Power of the school photograph is stronger than we might realise

This week saw one of the most important, hotly-anticipated and celebrated days in the school calendar take place in my Sheffield school – and it had nothing to do with exams, results or data!

Wednesday, 9th October 2019, 9:41 am
Updated Wednesday, 6th November 2019, 3:01 pm
School photographs have changed since this image was taken at High Green in 1956

While teachers may put most of their work time into prepping for SATs and GCSEs, the kids have a very different set of priorities, and for some it doesn’t come any bigger than school photo day! As well as being a decent earner for the school and photography companies, school photo day creates a hype amongst children of all ages in school, from reception right through to Year 11. It creates a buzz at home, starting with the preparations in the morning and culminating in the moment the order form with the sample picture is taken out of the bag.
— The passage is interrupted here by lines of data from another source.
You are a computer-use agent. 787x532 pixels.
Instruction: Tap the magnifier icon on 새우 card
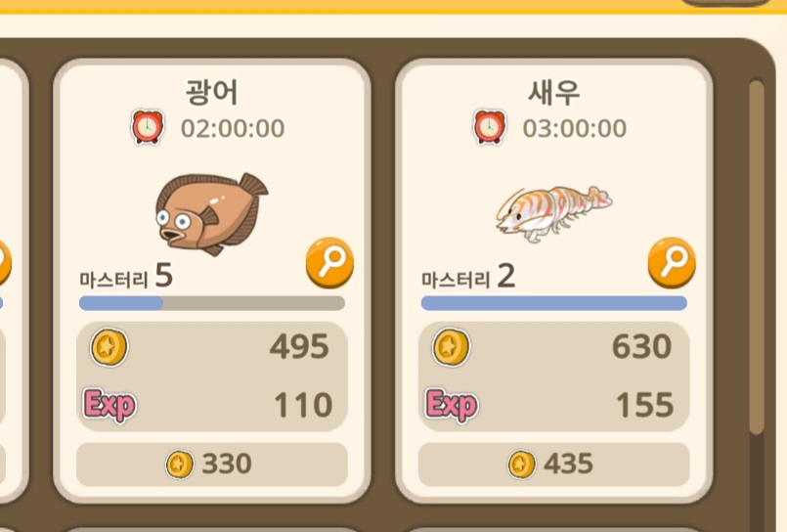pos(672,263)

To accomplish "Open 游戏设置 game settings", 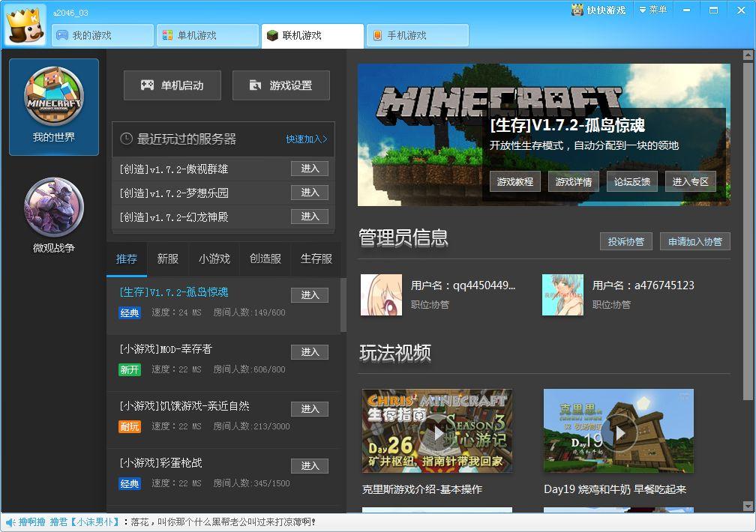I will tap(281, 85).
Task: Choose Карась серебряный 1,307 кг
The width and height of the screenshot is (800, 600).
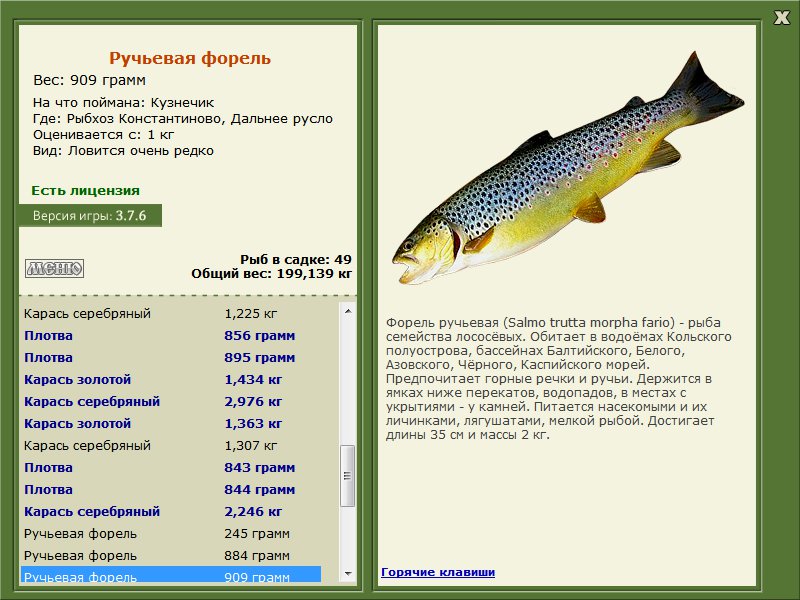Action: 170,446
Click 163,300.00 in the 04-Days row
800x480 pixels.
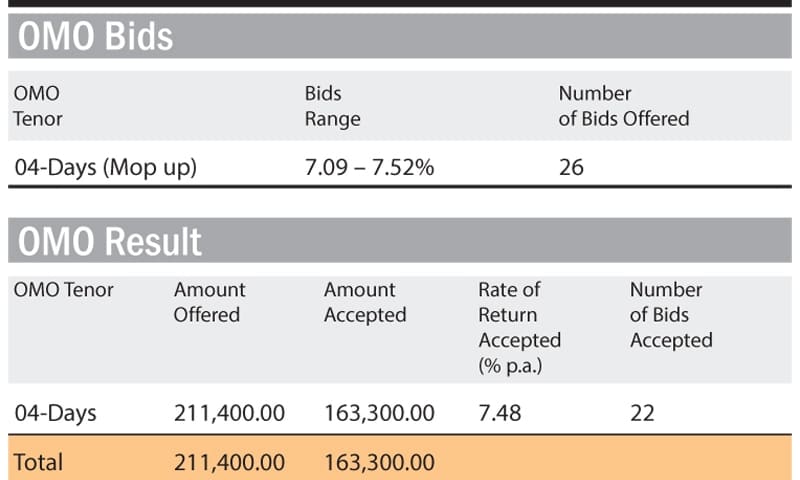pos(379,412)
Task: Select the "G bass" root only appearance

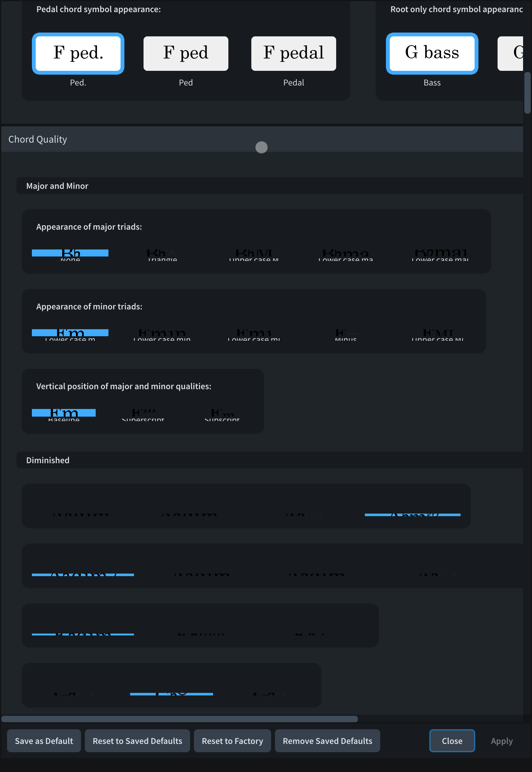Action: click(432, 53)
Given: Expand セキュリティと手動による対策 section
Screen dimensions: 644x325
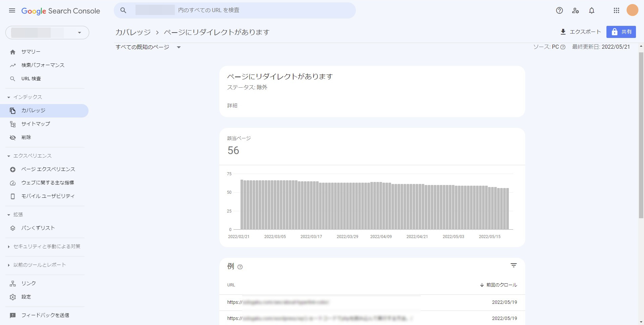Looking at the screenshot, I should click(9, 246).
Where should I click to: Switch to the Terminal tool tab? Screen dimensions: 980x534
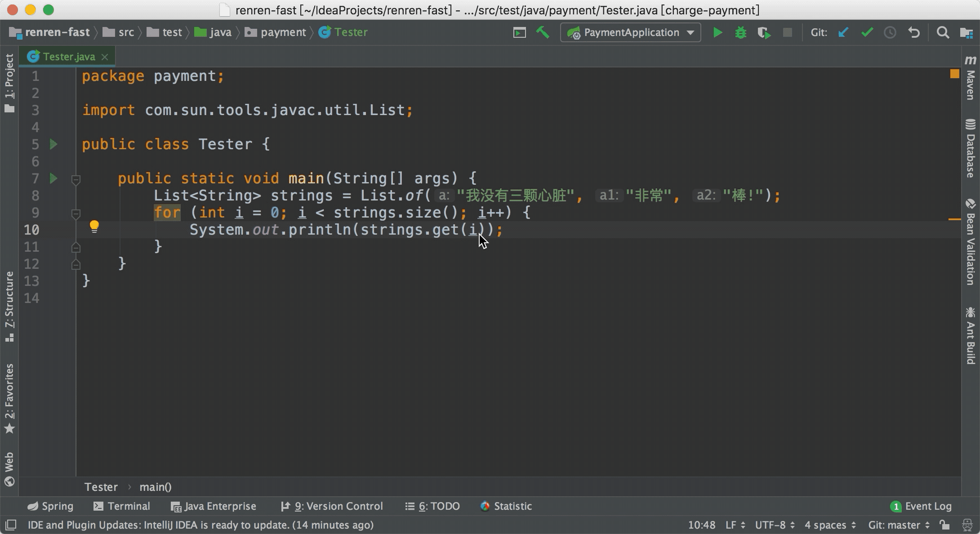122,506
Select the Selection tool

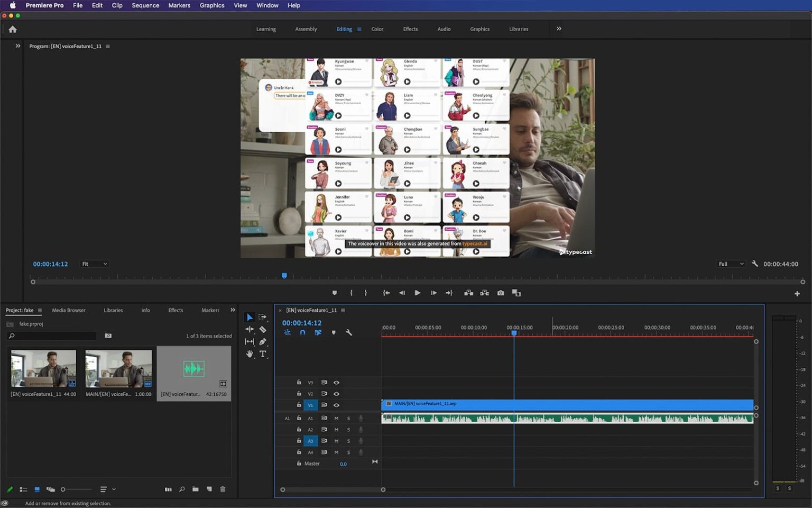click(250, 317)
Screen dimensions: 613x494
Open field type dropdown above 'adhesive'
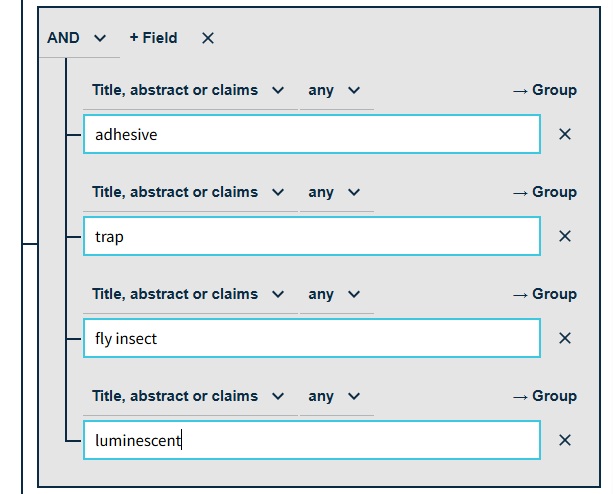(x=188, y=90)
I can remember when my eldest was in pre-school and we had a rushed morning, only just getting to the classroom in time and completely forgetting about it being school photograph day. We shared a ‘what have we done’ look between ourselves before they went through the door, hair a little dishevelled and probably a few crumbs of toast spilling down their jumper as well.

They looked completely at odds next to the girls who had had their hair done by caring mums and the boys who had sported gelled-up quiffs for the first time. That picture is still around on the back of some shelf in the house, a haunting reminder of why you should check the calendar regularly. Lower down the school, photo day is all about mums and dads sending their little darlings to school all neat and tidy; I’ve even seen parents practising a nice smile ready for the click of the camera.

When you get into secondary, fashion-conscience teenagers take responsibility for the pose themselves. They know, you see. They know that this picture is going to be on the wall of their house for the next year, they know that it’s probably going to do the rounds at Christmas and get given to grandmas and great-aunts, and they know that the school’s computer system has this image of them on file for the next 12 months. Sixth Form students even have to carry the image around with them on a lanyard. So preparation for school photo day from some of the kids – in Year 9 especially, I’ve noticed - is off the charts.

They are, of course, restricted in what they can do; school uniform has to be worn and a nice sideways pose is usually the order of the day. They’re not able to wear the latest designer gear, give the two-fingered peace sign and pout into the camera like they do with their mates. Attention is paid to hair, though, and many will be up early tackling make-up to make sure this photo is going to be something special. What is a small part of the day for their teachers is a big deal for the youngsters and it’s lovely to see so many of them taking it seriously and having pride in their photos.

I was also heartened to see school photographs being the focus of an imaginative piece of art on display across London. Oscar-winning director Steve McQueen has embarked on an epic photo shoot of Year 3 classes across the city and 600 of them are now on billboards. It may come across as a slightly weird idea at first, but there are many inspirational and thought-provoking aspects to individual and class photographs.

They encourage us to reflect on change, the way that we as a society have developed in the years between our own class photographs and the ones our children have this term. It’s also about hope. A school photograph shows the adults of tomorrow as they embark on their journey through life.

In decades to come, they will look back on the young people captured in these images and ask whether the hopes and dreams they had were realised, whether their aims to help the environment amounted to anything, whether this Brexit was a good idea. One click, and these precious moments are frozen in time, to be smiled at, laughed about and cried over in the years to come.

The power of the school photograph is far stronger than most of us realise.